[Exercise input — start]
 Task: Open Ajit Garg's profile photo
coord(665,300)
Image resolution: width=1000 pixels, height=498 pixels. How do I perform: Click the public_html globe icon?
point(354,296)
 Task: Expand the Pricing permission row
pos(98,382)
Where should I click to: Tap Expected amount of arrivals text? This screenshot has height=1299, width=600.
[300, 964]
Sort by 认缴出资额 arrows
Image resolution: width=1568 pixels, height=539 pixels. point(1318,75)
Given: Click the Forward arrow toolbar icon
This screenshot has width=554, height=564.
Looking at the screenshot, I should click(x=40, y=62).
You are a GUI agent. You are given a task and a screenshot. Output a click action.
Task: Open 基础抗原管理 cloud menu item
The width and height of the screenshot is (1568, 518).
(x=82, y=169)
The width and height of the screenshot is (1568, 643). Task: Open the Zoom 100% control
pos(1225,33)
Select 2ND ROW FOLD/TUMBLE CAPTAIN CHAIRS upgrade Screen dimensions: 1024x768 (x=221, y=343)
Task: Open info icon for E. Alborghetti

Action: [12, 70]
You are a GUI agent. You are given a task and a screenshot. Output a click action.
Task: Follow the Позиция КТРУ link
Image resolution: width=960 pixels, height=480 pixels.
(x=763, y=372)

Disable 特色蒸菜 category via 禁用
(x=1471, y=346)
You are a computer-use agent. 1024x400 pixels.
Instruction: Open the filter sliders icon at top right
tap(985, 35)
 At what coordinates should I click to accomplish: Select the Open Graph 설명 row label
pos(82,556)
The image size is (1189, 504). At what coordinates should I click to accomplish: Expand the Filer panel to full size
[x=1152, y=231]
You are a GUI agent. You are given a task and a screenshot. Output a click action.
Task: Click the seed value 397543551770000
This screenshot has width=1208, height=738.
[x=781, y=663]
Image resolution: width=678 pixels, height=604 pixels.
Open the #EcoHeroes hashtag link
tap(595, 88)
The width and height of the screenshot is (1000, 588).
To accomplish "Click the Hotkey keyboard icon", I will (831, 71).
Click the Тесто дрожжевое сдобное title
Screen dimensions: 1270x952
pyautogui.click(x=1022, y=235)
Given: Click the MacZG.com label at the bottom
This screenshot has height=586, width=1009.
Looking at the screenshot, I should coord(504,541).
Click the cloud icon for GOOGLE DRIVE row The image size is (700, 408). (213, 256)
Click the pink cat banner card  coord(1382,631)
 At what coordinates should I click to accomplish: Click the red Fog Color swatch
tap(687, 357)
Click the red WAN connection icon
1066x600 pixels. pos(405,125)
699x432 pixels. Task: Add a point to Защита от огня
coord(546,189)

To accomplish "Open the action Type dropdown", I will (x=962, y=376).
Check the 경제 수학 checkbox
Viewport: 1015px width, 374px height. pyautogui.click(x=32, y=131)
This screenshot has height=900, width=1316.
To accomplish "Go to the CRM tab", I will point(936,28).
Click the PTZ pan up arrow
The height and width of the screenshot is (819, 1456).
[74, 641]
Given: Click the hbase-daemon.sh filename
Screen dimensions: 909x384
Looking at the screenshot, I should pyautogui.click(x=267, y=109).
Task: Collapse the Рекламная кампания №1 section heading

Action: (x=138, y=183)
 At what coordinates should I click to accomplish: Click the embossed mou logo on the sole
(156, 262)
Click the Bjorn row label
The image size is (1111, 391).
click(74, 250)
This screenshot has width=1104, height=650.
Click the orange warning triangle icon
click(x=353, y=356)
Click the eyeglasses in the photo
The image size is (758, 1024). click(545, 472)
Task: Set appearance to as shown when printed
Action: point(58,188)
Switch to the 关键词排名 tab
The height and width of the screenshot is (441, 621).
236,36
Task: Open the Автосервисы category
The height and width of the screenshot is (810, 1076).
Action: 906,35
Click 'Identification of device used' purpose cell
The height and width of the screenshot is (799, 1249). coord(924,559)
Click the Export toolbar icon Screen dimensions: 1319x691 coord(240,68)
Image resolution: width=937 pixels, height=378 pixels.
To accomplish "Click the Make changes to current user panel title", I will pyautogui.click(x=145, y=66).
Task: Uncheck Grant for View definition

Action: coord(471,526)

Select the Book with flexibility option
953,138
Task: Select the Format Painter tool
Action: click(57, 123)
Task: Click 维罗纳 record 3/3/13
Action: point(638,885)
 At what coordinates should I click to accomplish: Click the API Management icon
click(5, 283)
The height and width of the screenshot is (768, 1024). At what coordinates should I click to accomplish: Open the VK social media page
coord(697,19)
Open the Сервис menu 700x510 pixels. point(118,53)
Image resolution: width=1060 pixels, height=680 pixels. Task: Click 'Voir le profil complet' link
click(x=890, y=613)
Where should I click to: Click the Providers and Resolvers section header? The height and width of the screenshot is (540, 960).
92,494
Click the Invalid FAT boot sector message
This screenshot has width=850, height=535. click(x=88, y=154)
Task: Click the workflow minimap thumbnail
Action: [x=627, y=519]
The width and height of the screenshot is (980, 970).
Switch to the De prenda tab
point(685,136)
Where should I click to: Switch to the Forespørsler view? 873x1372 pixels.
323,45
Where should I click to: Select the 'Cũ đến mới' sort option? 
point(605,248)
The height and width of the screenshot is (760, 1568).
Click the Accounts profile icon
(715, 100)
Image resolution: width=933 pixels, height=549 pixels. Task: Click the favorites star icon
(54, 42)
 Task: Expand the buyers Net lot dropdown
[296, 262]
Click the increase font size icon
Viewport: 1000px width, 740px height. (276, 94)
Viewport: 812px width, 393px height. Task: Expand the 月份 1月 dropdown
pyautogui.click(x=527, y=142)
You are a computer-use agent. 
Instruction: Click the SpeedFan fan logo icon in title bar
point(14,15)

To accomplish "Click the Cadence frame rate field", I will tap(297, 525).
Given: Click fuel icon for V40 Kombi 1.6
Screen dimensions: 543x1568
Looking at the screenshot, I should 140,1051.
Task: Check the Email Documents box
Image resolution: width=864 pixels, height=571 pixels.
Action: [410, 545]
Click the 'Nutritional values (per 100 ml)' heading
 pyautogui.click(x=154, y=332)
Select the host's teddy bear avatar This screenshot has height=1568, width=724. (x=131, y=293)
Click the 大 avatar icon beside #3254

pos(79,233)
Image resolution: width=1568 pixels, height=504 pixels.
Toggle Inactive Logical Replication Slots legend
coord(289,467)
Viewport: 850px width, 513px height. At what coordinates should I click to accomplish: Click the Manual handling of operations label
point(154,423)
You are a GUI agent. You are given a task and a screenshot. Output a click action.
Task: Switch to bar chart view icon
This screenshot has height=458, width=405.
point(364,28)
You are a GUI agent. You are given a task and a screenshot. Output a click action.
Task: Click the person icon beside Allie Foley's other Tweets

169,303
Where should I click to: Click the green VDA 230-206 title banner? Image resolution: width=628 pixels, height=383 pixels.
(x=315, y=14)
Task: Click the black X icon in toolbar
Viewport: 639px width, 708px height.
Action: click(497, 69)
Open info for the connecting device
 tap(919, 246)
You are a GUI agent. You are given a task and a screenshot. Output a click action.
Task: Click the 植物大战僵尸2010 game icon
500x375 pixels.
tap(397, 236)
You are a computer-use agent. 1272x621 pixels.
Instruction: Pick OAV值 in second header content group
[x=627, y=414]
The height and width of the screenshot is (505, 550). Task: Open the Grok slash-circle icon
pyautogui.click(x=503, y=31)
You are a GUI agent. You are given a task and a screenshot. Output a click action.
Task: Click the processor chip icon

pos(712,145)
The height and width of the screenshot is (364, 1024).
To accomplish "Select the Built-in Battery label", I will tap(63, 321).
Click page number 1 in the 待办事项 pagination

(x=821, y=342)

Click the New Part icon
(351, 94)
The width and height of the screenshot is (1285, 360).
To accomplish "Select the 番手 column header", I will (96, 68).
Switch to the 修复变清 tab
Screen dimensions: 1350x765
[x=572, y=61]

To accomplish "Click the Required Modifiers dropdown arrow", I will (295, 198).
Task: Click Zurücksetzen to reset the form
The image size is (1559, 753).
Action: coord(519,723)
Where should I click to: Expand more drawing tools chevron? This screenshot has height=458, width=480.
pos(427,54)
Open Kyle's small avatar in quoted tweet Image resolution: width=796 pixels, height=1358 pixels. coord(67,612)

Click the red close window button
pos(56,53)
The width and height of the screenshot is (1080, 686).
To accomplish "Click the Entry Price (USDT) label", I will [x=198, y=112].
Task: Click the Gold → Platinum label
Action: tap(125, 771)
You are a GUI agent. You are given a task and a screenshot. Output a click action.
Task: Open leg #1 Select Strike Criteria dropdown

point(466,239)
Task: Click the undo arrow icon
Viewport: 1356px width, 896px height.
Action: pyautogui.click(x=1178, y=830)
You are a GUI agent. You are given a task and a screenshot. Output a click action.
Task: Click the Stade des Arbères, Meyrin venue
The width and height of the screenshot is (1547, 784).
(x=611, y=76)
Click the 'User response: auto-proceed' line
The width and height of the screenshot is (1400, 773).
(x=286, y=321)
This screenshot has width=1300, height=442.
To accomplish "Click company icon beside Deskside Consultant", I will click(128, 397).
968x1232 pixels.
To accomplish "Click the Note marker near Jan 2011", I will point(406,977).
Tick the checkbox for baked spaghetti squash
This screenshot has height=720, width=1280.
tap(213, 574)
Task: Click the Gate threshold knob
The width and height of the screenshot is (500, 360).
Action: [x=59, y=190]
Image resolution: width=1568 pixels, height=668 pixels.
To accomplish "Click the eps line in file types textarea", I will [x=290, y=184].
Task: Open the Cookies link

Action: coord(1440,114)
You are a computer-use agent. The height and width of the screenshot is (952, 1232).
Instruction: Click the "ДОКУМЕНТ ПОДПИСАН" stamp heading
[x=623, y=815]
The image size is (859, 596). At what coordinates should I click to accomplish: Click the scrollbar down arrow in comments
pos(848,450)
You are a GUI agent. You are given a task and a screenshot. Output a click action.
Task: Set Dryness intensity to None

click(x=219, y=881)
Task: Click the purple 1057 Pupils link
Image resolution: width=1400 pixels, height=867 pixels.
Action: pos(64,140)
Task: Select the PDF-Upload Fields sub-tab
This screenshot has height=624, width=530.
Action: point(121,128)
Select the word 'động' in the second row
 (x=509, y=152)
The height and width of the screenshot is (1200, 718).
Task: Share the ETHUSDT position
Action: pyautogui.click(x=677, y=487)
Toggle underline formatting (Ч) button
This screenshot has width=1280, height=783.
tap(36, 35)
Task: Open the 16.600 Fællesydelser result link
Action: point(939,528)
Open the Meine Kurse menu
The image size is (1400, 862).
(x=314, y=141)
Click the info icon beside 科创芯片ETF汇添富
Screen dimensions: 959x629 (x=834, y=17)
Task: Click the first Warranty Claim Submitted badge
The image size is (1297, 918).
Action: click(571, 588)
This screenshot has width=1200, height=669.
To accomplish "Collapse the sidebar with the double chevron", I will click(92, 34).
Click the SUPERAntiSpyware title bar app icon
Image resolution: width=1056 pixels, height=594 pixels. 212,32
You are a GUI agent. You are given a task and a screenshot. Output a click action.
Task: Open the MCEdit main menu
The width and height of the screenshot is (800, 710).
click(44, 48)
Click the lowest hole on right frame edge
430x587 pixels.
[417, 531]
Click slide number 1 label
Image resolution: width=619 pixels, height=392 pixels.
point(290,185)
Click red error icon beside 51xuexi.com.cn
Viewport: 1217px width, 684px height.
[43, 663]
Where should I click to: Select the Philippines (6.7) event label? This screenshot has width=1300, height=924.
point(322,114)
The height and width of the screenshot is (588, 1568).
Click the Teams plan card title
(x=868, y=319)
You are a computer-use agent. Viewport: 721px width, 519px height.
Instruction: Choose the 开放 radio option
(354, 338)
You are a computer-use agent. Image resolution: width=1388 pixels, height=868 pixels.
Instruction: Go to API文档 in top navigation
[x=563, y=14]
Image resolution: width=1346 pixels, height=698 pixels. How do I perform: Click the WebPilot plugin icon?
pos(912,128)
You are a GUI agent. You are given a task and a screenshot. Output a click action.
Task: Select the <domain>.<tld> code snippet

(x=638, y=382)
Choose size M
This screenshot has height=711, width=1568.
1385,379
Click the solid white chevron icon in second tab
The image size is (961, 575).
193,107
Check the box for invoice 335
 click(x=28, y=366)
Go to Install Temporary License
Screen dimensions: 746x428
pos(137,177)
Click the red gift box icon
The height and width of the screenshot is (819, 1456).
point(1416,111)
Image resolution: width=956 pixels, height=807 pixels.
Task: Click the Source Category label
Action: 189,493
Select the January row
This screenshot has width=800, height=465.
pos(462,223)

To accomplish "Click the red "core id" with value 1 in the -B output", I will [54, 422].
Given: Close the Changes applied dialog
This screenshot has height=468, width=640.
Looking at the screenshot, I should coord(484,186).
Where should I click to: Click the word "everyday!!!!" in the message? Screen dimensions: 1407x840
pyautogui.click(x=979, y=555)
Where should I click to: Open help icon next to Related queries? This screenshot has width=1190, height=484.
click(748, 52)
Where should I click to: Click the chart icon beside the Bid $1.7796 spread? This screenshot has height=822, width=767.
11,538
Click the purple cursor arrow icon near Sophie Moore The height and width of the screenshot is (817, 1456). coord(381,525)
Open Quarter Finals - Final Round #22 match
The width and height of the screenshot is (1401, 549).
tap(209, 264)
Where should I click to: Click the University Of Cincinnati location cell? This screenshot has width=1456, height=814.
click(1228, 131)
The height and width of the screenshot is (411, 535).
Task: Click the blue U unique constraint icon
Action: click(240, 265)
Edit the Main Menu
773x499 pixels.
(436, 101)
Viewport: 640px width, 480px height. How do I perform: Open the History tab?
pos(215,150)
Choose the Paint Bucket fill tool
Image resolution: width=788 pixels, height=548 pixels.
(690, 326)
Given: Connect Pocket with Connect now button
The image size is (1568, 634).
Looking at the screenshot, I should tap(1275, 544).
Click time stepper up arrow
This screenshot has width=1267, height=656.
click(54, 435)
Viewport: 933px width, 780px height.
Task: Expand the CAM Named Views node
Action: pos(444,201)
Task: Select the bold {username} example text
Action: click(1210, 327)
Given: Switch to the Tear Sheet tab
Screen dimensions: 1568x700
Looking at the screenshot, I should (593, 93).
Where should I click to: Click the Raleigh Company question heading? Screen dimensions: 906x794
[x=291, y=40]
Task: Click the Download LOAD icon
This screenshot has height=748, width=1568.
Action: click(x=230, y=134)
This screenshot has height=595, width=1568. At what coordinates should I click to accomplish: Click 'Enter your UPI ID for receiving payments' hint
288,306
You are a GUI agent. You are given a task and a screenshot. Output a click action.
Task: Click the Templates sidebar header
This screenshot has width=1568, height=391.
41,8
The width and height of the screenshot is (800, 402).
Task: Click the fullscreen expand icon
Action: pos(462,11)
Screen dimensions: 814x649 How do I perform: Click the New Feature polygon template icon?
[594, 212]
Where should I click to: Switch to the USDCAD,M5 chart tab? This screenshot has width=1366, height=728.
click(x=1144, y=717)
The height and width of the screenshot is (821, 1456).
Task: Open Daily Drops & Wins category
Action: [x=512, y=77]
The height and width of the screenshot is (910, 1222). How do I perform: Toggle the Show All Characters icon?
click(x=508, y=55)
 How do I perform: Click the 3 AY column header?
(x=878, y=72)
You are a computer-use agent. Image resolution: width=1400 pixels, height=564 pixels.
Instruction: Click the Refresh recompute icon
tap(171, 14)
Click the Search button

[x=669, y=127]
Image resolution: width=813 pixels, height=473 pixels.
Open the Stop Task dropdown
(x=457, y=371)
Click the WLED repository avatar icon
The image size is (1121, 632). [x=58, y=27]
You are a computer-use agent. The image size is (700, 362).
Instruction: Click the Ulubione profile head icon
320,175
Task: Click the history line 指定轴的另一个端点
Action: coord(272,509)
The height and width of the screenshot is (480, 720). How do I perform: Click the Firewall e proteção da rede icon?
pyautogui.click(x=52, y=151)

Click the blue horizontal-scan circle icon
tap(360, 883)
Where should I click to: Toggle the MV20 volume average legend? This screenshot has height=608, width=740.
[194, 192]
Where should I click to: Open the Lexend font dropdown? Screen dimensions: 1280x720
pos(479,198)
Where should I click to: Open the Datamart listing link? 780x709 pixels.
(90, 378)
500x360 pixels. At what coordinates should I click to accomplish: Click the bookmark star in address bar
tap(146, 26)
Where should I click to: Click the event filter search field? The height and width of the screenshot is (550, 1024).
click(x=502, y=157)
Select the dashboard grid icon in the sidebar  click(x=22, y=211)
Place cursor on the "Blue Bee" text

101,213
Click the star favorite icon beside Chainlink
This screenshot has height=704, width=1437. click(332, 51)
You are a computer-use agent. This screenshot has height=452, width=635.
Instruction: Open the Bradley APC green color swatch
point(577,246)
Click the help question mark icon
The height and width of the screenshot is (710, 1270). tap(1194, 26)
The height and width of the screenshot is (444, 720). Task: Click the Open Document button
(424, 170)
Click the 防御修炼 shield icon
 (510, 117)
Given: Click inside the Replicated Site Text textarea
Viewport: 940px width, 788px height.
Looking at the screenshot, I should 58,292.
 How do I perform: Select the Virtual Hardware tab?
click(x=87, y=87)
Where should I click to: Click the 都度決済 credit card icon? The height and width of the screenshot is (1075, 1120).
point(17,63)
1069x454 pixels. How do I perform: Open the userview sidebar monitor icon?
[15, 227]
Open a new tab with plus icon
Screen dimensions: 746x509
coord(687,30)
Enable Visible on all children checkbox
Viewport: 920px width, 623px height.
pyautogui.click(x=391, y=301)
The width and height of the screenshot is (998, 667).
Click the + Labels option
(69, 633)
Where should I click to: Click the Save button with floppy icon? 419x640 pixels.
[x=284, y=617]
[Exercise input — finish]
What to produce
Check every line above for the string "frame", and copy the ones that have it.

Result of the exercise
To accomplish "Click the Cadence frame rate field", I will tap(297, 525).
Click the lowest hole on right frame edge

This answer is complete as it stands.